A new ligand‐driven light‐induced spin‐state switching mechanism has been designed based on B3LYP*/6‐311++G(d,p) DFT calculations of a series of Co II , Ni II , and Cu II complexes with photochromic 2 H ‐chromene (2 H ‐1‐benzopyran) ligands 4 – 8 functionalized with N donor groups.
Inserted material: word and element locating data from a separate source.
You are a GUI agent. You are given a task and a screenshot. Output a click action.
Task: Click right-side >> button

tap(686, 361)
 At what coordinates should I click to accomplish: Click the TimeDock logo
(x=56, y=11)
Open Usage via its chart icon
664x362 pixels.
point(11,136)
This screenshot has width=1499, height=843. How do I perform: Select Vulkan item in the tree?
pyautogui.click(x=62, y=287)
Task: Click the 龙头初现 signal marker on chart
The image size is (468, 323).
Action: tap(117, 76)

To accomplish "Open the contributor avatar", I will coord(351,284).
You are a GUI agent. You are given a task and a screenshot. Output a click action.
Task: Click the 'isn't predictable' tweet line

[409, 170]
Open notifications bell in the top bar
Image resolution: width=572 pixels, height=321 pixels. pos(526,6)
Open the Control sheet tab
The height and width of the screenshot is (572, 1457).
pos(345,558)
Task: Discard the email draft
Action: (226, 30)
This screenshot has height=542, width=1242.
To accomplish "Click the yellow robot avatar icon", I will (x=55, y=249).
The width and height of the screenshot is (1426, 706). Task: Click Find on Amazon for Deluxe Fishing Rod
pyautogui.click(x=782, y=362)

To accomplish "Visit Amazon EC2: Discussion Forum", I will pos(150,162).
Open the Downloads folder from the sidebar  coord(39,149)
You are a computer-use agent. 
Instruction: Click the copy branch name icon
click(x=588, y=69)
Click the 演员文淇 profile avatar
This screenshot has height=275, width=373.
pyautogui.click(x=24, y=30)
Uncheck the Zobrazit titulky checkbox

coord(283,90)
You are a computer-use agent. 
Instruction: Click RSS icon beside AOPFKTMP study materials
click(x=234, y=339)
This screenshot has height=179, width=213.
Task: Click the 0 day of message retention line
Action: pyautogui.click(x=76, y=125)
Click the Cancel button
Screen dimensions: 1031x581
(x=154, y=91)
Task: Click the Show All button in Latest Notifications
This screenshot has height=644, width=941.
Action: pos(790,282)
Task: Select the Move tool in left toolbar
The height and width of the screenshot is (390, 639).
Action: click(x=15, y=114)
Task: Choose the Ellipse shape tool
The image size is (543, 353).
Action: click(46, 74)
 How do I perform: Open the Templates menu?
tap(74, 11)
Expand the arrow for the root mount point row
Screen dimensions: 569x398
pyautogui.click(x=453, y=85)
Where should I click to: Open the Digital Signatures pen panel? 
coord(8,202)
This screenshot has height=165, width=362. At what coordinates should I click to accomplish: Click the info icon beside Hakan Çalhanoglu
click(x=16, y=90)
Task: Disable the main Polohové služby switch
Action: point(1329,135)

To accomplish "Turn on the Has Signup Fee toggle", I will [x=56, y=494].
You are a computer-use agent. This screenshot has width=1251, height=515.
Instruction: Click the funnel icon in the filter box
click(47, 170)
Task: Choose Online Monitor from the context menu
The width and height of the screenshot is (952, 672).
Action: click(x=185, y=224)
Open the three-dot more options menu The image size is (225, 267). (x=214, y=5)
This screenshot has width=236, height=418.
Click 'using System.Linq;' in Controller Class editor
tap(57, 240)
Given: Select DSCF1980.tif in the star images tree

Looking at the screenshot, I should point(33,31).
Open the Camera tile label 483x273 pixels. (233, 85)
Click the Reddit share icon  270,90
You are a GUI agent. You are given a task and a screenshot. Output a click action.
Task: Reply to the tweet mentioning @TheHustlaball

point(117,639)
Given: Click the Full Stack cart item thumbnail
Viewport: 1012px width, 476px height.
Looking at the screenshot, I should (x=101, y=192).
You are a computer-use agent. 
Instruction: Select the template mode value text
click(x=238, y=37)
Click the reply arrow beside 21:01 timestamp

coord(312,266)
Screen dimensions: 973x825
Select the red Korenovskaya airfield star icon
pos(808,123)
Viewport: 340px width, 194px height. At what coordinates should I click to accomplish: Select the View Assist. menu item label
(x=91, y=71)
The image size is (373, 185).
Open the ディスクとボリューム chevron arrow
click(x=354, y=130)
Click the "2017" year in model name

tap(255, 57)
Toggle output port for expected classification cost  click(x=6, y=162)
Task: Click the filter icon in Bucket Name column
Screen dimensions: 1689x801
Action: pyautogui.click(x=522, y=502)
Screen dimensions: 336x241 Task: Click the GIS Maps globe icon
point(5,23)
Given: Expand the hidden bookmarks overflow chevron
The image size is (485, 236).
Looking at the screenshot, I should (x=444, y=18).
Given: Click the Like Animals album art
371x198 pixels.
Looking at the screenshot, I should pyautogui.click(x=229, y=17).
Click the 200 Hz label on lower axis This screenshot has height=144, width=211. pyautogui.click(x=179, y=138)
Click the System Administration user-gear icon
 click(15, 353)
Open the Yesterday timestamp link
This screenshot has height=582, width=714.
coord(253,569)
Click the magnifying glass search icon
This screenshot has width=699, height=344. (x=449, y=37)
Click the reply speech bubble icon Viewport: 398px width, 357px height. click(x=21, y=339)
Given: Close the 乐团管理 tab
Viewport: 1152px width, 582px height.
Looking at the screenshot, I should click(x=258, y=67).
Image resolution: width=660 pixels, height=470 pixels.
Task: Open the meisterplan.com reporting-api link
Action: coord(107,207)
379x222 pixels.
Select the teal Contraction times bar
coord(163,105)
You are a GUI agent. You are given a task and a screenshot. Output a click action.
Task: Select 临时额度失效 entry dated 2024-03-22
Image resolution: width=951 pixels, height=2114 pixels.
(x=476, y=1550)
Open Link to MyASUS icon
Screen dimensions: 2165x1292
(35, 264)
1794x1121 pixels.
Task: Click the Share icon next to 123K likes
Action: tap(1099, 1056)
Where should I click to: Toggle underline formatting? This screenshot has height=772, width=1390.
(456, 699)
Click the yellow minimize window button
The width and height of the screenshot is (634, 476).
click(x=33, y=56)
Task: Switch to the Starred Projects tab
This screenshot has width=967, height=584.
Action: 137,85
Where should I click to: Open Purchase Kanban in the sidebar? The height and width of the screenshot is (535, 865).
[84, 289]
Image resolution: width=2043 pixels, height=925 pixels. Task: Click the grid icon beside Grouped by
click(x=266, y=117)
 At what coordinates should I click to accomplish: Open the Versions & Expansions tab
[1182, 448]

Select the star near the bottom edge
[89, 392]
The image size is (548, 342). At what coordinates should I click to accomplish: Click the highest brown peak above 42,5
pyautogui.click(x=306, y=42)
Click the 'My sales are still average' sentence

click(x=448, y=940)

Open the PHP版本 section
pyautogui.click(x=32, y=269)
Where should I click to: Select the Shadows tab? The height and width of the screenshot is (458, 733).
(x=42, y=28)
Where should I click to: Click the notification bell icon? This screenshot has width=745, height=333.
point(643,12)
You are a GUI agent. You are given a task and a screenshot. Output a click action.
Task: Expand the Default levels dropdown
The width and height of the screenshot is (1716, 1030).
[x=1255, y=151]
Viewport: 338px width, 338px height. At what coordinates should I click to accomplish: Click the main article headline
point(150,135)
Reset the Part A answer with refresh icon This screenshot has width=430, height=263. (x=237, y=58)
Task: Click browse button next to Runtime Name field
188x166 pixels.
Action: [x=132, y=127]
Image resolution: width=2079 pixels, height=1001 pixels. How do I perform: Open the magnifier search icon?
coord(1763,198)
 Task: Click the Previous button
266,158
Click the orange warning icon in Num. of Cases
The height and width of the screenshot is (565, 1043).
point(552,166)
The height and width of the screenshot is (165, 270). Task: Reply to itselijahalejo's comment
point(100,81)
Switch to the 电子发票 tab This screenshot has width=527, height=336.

The photoinduced electrocyclic rearrangements of the bis‐chelate four‐coordinate Ni II complexes with the ring‐closed forms of the ligands, all with high‐spin ground electronic states, are predicted to lead to the formation of a mixture of approximately equal amounts of the diamagnetic square‐planar and paramagnetic pseudo ‐tetrahedral isomers of these complexes containing ring‐opened o ‐quinonoid forms of the ligands. Of the Co II complexes, only that with the 2 H ‐chromen‐8‐amine ligand 4 exhibits the properties required for manifestation of the photoinitiated spin‐state switching. No local minima corresponding to four‐coordinate copper complexes with ring‐closed isomers of the functionalized 2 H ‐chromenes were located on the respective potential energy surfaces. In their ring‐closed forms, 2 H ‐chromenes react with Cu II ions to give two‐coordinate Cu I complexes, whereas ring‐opened o ‐quinonoid isomers form four‐coordinate bis‐chelate Cu II complexes. In the Ni II complexes with isomeric forms of 2 H ‐pyrano[3,2‐ h ]quinoline ligand 8 , the counterions Cl – and even BF 4 – enter into the coordination sphere of the central atom to form stable six‐coordinate metal complexes with high‐spin ground states. The predicted capacity of the Ni II complexes for light‐induced spin‐state switching is retained with the bulkier BPh 4 – counterion. The low‐spin state of the ion‐pair formed by the complex with the ring‐opened form of ligand 8 is 10.5 kcal mol –1 more energetically favorable than the high‐spin form.